I asked William if he had any advice for freedivers starting out in constant weight without fins. William teaches an introduction and advanced courses in the discipline. The starting point for most people is to get their buoyancy right, he says, since it is so vital not to fight too much buoyancy on the way down and too much negative buoyancy on the way up. It can be quite a fine-tuning process that can take some time and includes deciding what the right lung volume should be for a dive to a certain depth.
In his advanced course, one of the more high-end techniques that William teaches is a way of delaying or blocking contractions to heighten the dive response through a yoga-inspired lock or bandha. He found that doing this at the end of the dive vastly prolonged his dive time and when he released the lock he would run out of air much more quickly.

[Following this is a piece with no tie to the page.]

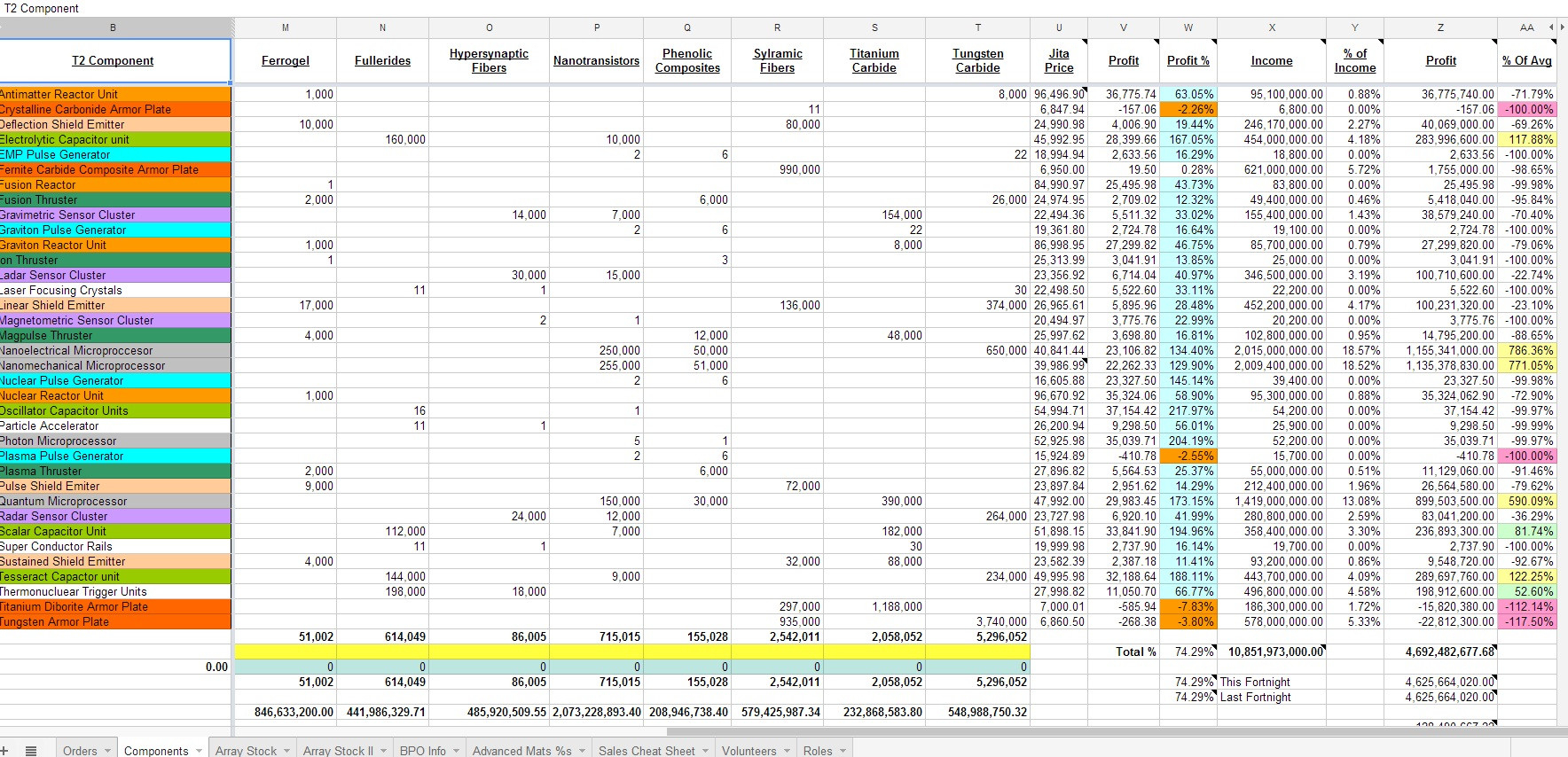The height and width of the screenshot is (757, 1568).
Task: Click right hidden-columns arrow after column AA
Action: tap(1562, 27)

While he has made a detailed study of the no fins discipline, William trains hard, and seems designed for this mode of diving. He has hands and feet that seem to be more largely proportioned than the rest of his body. When he ascended from his record constant weight dive, I had to do strong dolphin kicks to keep up with him. When you see someone swim like that, you give up on the idea for good that diving without fins is a disadvantage.
When we talk about the future of Constant Weight without Fins, William doubts that there will be any significant equipment developments for the discipline even though he is working with Orca on a commercially available suit for freediving. Primarily, he is banking on the idea that as he matures, his hypoxic resistance will increase naturally over time, as will his ability to train at higher levels with less and less foundation.

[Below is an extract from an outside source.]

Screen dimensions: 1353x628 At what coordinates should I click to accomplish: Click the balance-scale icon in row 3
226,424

He gets most excited about developing better technique. “Working on technique never ends,” he says.
Most of all, beyond the business of running a competition and establishing world record dives, William is obviously having fun. He has avoided all the health problems that plagued him in his record attempts in Egypt in the past year or two.
William’s bright future is in the Blue Hole. He is planning a freediving centre that would host athletes for training and competitions, research projects, and wants to sponsor initiatives to raise the profile of ocean conservation on Long Island. One unfortunate feature of this sport is seeing the human impact on our oceans. A great variety of plastic flotsam inundates the Blue Hole every few days or so. It was very bad during the spell of weather last week and as William and the other freedivers did an impromtu clean-up operation, some of the locals seemed somewhat surprised.

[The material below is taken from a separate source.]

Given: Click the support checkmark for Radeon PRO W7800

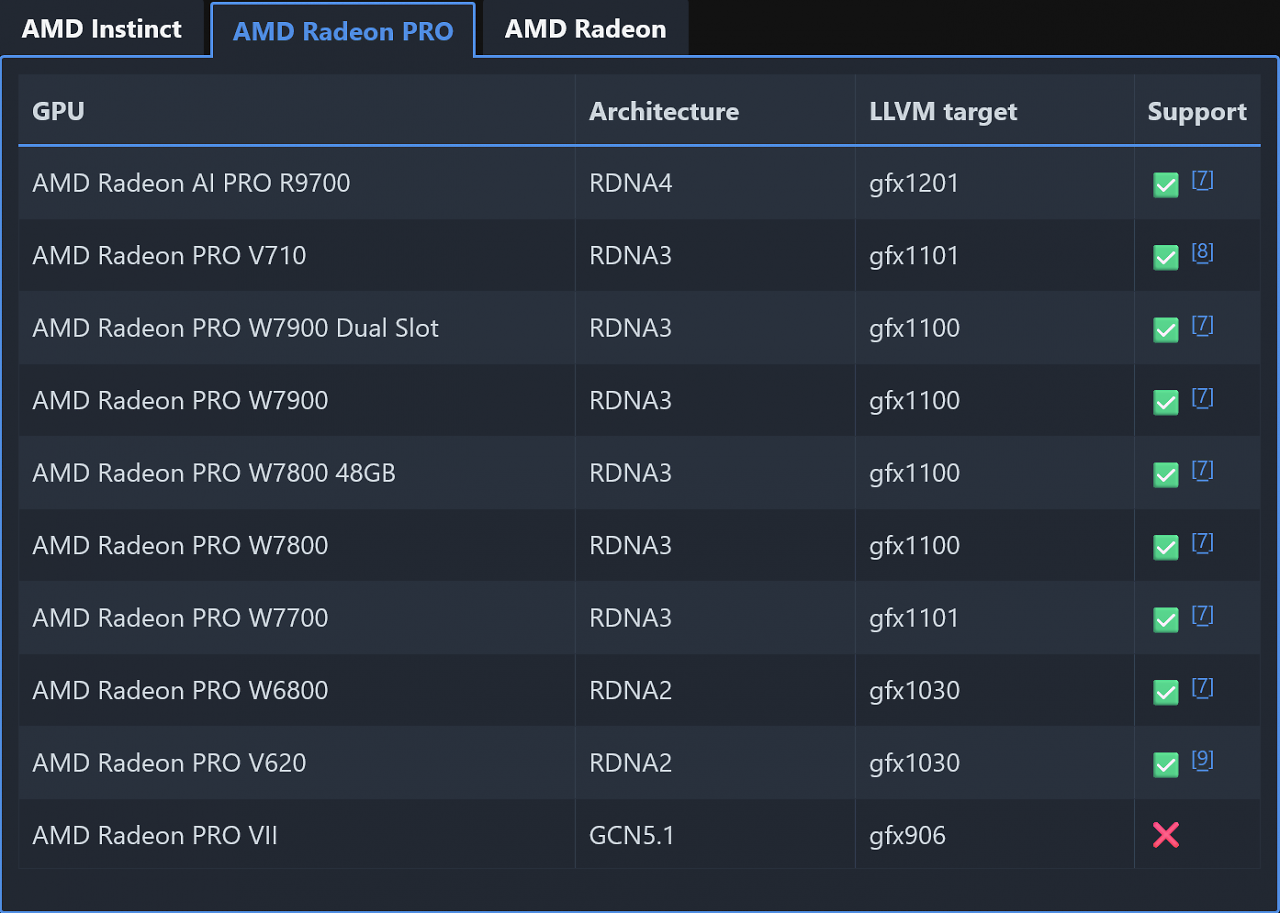Looking at the screenshot, I should 1165,547.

William would like to see more no-catch zone marine parks developed in the Bahamas and an attitude shift among the locals about sharks. He says that the fishery on the island may be more or less sustainable, but he’d like to bolster that trend.
It’s worth it because this part of the ocean has a treasure, a treasure that is connected to all the other corners of the ocean. Yesterday afternoon, after the activity in the hole had died down against, several of us stood and stared at it as the water calmed and the sun shone.
I’ll let the photo speak for itself: Joy, Eric, Kerian, and Dave Mullins, all in deep contemplation it the Hole's Blueness and Deanness.